Книга Русский коммунизм. Теория, практика, задачи, страница 53. Автор книги Сергей Кара-Мурза

Разделитель для чтения книг в онлайн библиотеке

Онлайн книга «Русский коммунизм. Теория, практика, задачи»

Cтраница 53

После 1917 года эта установка сразу была реализована в деле формообразования самой российской науки (прежде всего, в создании нескольких десятков системообразующих научно-исследовательских институтов в 1918-1919 гг.). Параллельно были начаты работы по обустройству той «площадки», на которой велась индустриализация 30-х годов, а затем создание всего народного хозяйства, которое унаследовали РФ и постсоветские республики от СССР (включая нефтегазовые месторождения, энергетическую систему и культурную базу).

Эти работы уже в 20-е годы приобрели комплексный характер — как «по горизонтали» (междисциплинарные программы), так и «по вертикали» (соединение методологических, фундаментальных и прикладных исследовательских и опытно-конструкторских, производственно-практических задач). Самой своей структурой эти программы создавали матрицы, на которых собирались структуры будущего жизнеустройства. Указанная функция проектирования и изучения новых форм жизнеустройства присутствует во всех программах 20-30-х годов.
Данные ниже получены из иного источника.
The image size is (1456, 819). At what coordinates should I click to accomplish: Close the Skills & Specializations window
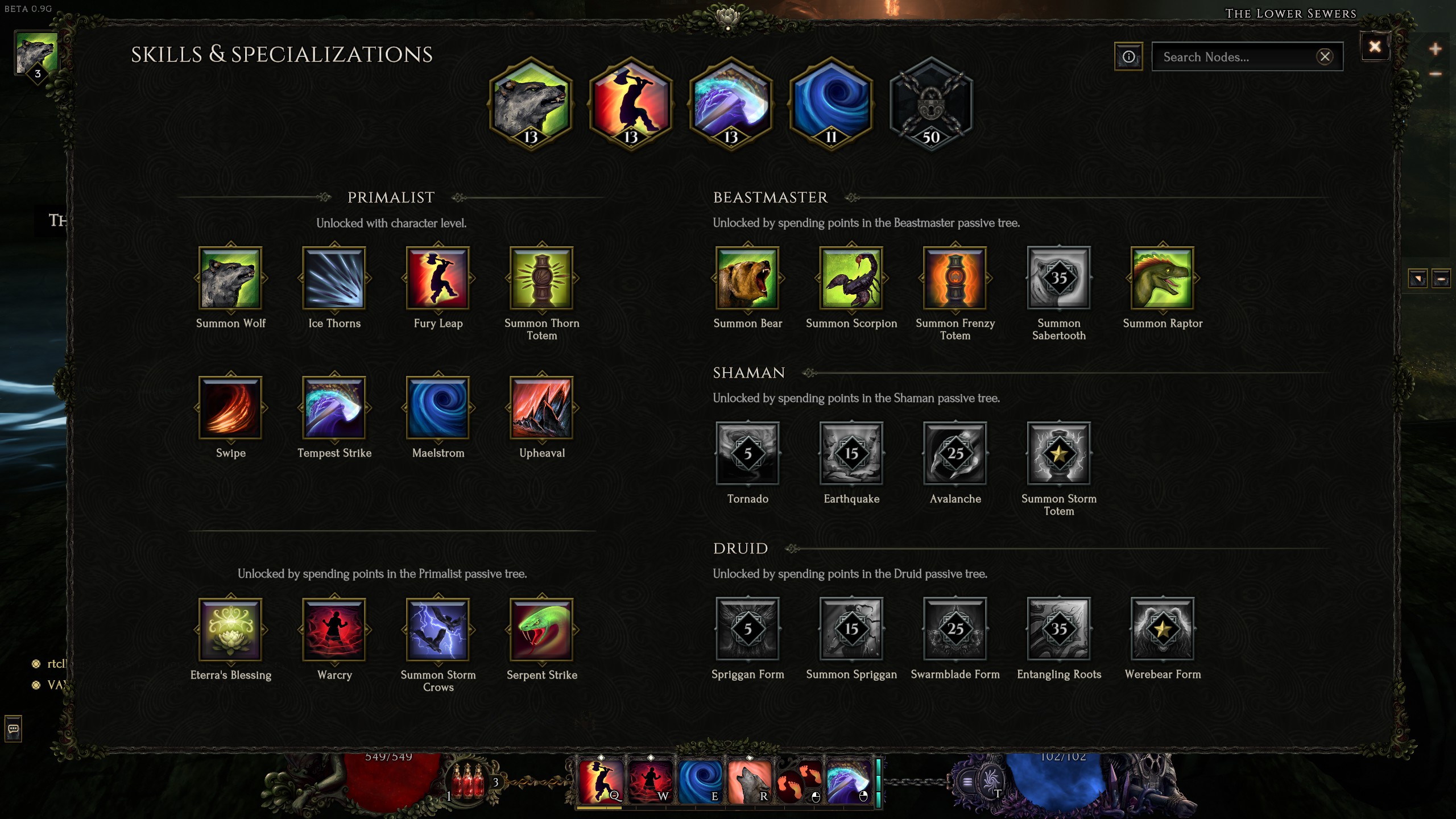[1375, 46]
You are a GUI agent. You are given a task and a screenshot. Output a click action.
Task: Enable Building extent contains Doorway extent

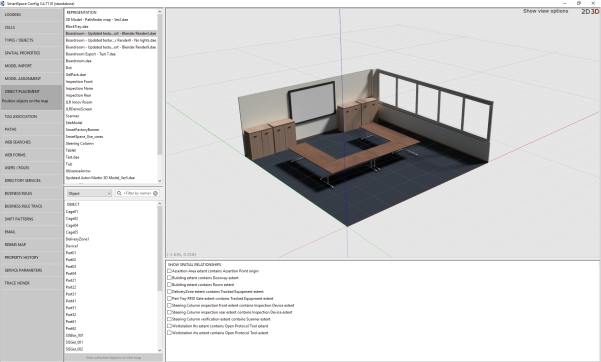pos(169,278)
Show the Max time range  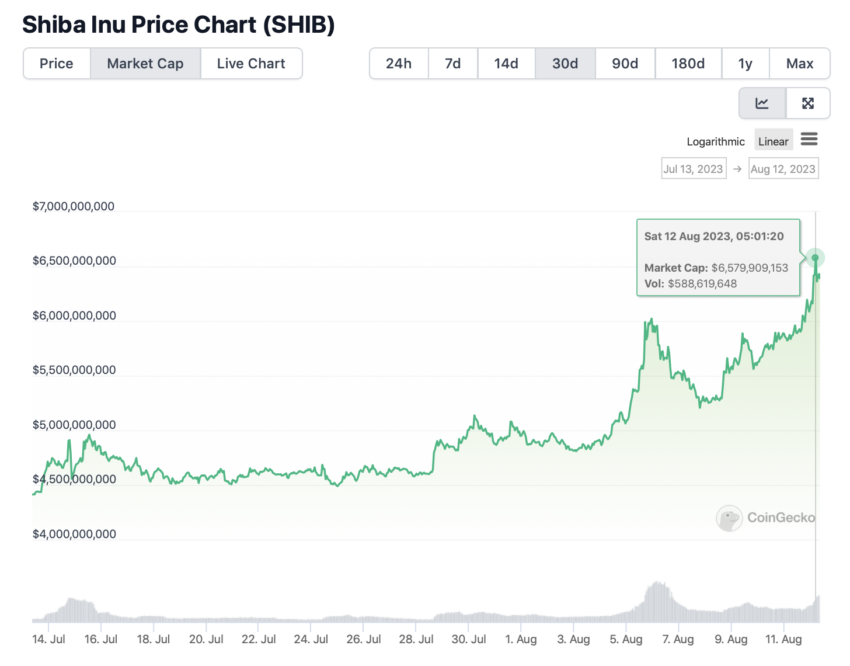click(800, 63)
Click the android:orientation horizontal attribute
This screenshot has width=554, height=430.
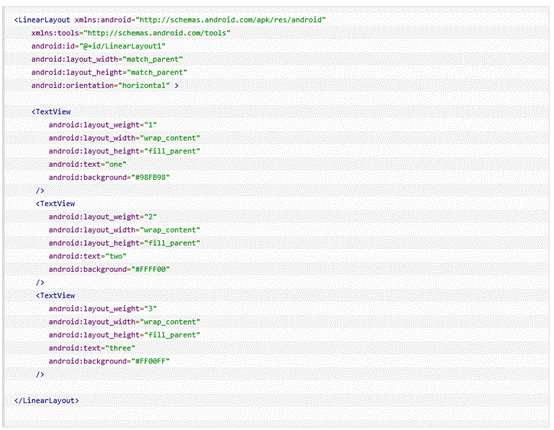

Руководитель экспедиционных работ АН СССР Ферсман говорил в своем докладе: «На нас, работниках науки, лежит великая обязанность творить эти формы так, как мы творим и самую науку».

Именно новые социальные формы хозяйства и быта, условий и динамики социального статуса людей, новых типов жизненных планов молодежи вызвали огромную и массовую тягу к знаниям, учебе, науке и технике. Благодаря этому уже в 30-е годы в СССР возник человек такого культурного типа, что был способен создать и освоить технику, адекватную вызову Второй мировой войны. После революции за какие-то полтора-два десятилетия у нас появился такой человек, какого в СССР к 1941 году на Западе вообще не ожидали. Из крестьянских парней вырастили офицеров и солдат, которые владели современной авиацией, ракетной артиллерией, вырастили полководцев, способных разрабатывать сложнейшие стратегические операции Красной армии. Такой человеческий рост требовался, конечно, и для индустриализации, для развития советской науки, но особенно он проявился в армии во время войны.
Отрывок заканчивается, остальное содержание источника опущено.